Required action
Retype the records below exactly as they appear.

····················

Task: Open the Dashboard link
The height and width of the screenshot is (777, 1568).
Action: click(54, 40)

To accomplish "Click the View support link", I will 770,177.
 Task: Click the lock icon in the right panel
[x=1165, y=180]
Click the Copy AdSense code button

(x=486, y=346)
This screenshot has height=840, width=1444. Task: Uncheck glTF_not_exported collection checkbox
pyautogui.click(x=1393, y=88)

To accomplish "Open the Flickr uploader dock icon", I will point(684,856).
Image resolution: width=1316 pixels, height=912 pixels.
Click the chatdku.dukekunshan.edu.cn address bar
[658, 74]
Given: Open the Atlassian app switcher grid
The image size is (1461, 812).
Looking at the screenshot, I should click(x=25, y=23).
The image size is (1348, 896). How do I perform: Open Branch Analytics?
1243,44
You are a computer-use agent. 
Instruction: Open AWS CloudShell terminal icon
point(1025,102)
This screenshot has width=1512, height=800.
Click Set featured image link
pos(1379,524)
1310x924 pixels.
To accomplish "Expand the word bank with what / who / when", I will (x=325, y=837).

····················

Response to this task
Task: Open the Dashboard link
The height and width of the screenshot is (777, 1568).
Action: click(54, 40)

To accomplish "Click the View support link", I will 770,177.
 Task: Click the lock icon in the right panel
[x=1165, y=180]
Click the Copy AdSense code button

(x=486, y=346)
This screenshot has height=840, width=1444. Task: Uncheck glTF_not_exported collection checkbox
pyautogui.click(x=1393, y=88)

To accomplish "Open the Flickr uploader dock icon", I will point(684,856).
Image resolution: width=1316 pixels, height=912 pixels.
Click the chatdku.dukekunshan.edu.cn address bar
[658, 74]
Given: Open the Atlassian app switcher grid
The image size is (1461, 812).
Looking at the screenshot, I should click(x=25, y=23).
The image size is (1348, 896). How do I perform: Open Branch Analytics?
1243,44
You are a computer-use agent. 
Instruction: Open AWS CloudShell terminal icon
point(1025,102)
This screenshot has width=1512, height=800.
Click Set featured image link
pos(1379,524)
1310x924 pixels.
To accomplish "Expand the word bank with what / who / when", I will (x=325, y=837).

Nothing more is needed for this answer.